Exercise => From the synthetic biology talk below, set down the passage word for word, starting at the words "And that means" and ending after the words "your production units.".

So that we focused the plant on producing these molecules to us. In a different way, we used to send letters to people. Now you take the phone and you call you have direct and immediate contact. That's exactly what this is about: to be able to talk directly to the plants and be able to collaborate with them. Why is this possible? It's because we are using the building blocks of nature, we are just combining them in new ways. And that's really the essence of synthetic biology. We talk about the 'share your parts' principle to achieve these things. And the more parts you know, the more different things you can do. Now, when we have such system, how do we want to produce the material? Well, what we want to do is to grow algae or masses of plant cell cultures in these big plastic containers. These containers, simple plastic bags, they let the light shine through to energise all the cells, to make the synthesis happen.

And that means the progeny of Fred and Nana can easily be collected at the bottom of these containers. So, if we think big and we should in this occasion here, we hope that this will really substitute the current production of chemicals which we have from the pyrochemical industry using a lot of oils and lots of energy and causing a lot of pollution. So in the beginning we hope to be able to make valuable compounds like taxol so you don't need to have high yields, so you can still make production which is feasible. Further on we'd like to make bulk chemicals in these containers and substitute that from what you get from the oil industry. So in the future I hope we see a lot of these cathedrals made of glass where sunlight comes through and you have your production units.

So I told you how we can do this. But why does this work? And just let me illustrate this with an example from the electronics industry. So you know, when you buy a fridge or radio or television set or computer and you look at what's inside: there are a lot of parts. And some of these parts are shown here. And these are also the parts we are working with in synthetic biology. It's just biological parts. So you know you can put these togother and the difference between a fridge and a computer is how these components have been assembled. Now, we can use those components and assemble a racing car. A racing car is driven by one person and has the sole purpose of driving as fast as possible. But you can take the same units and combine them in a different way, and make a bus. A bus has room for more persons.

And if these persons have different competences, they start talking together, then actually, lots of thing can happen inside that bus. And maybe that bus reaches that goal we want to reach faster than the racing car. This is what this is about: to combine the efforts of people, combine systems in new ways to achieve things you didn't think about before. So, synthetic biology offers a lot of options for regular citizens to participate. And in parallel with this professional work in synthetic biology, there's a lot of activities going on, a whole movement and we call it the Bio-hacker movement. And things like I mentioned, like growing algae and so on are easy to adapt by private people. So I am quite convinced, in the years to come, you will see remarkable results from scientists collaborating with citizen scientists and crowd resourcing to generate new adventures which we can all benefit from in the aim to reach a more sustainable society. This is a picture of the biohackers and everyone is welcome on this bus and if you look at the web, you will find many places where you can enter.

Thank you very much for listening, and please remember to water your plants. (Applause).

Given information =>

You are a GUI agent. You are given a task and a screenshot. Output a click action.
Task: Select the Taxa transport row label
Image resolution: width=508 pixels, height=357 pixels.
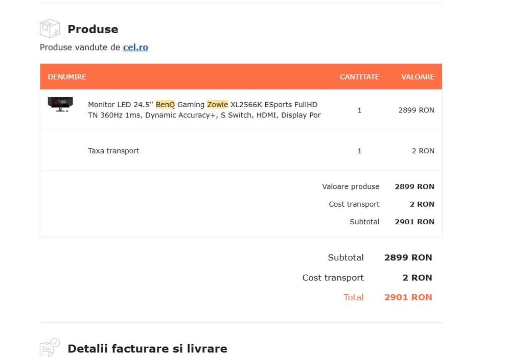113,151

--

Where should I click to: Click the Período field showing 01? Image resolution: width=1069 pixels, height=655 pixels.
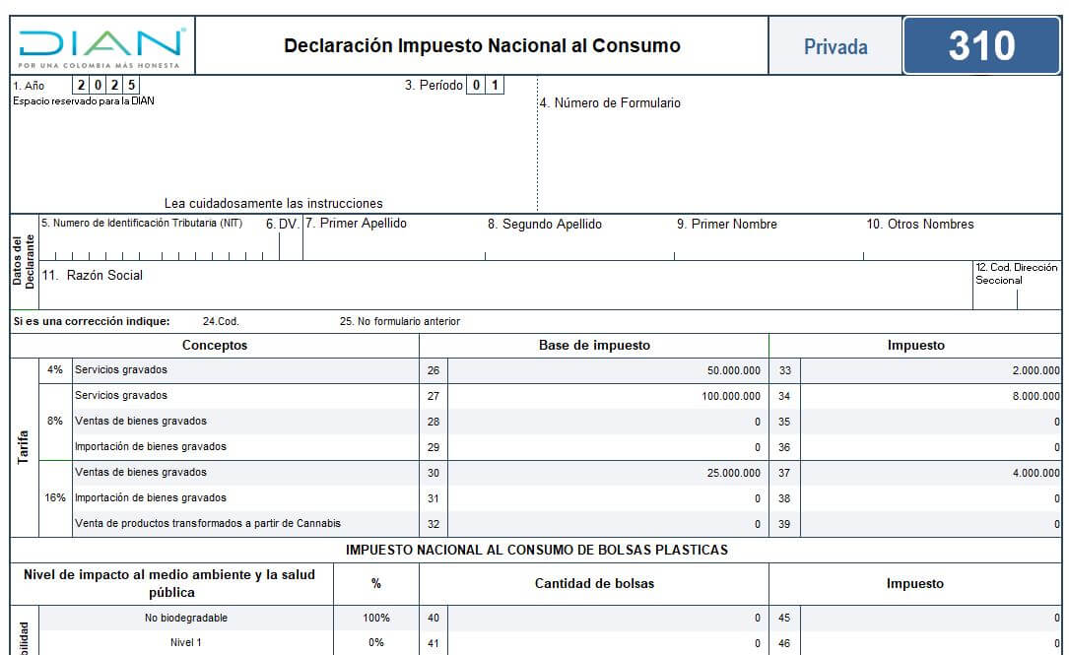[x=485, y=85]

--

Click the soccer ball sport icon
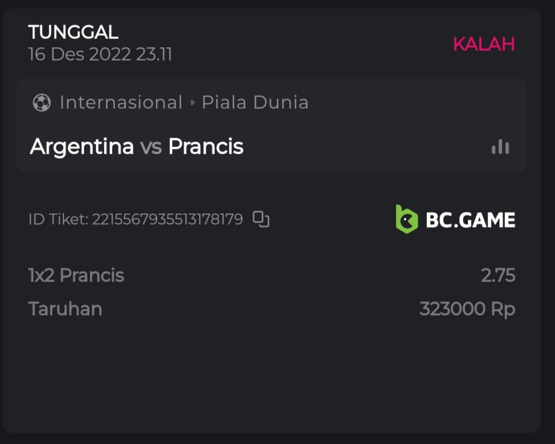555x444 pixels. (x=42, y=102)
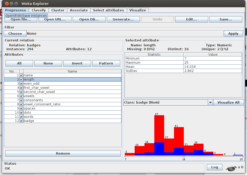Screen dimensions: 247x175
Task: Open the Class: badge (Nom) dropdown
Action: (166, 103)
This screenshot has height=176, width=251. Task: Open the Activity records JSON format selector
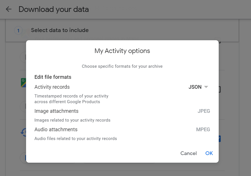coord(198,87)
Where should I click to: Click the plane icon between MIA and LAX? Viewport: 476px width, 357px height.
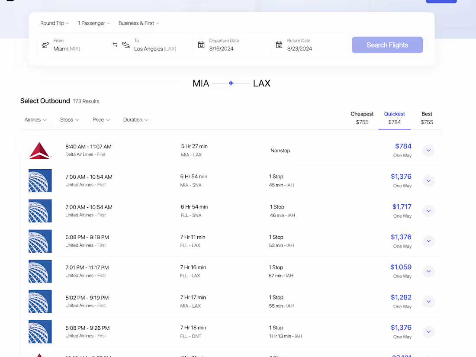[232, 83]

Response below =>
And that means the progeny of Fred and Nana can easily be collected at the bottom of these containers. So, if we think big and we should in this occasion here, we hope that this will really substitute the current production of chemicals which we have from the pyrochemical industry using a lot of oils and lots of energy and causing a lot of pollution. So in the beginning we hope to be able to make valuable compounds like taxol so you don't need to have high yields, so you can still make production which is feasible. Further on we'd like to make bulk chemicals in these containers and substitute that from what you get from the oil industry. So in the future I hope we see a lot of these cathedrals made of glass where sunlight comes through and you have your production units.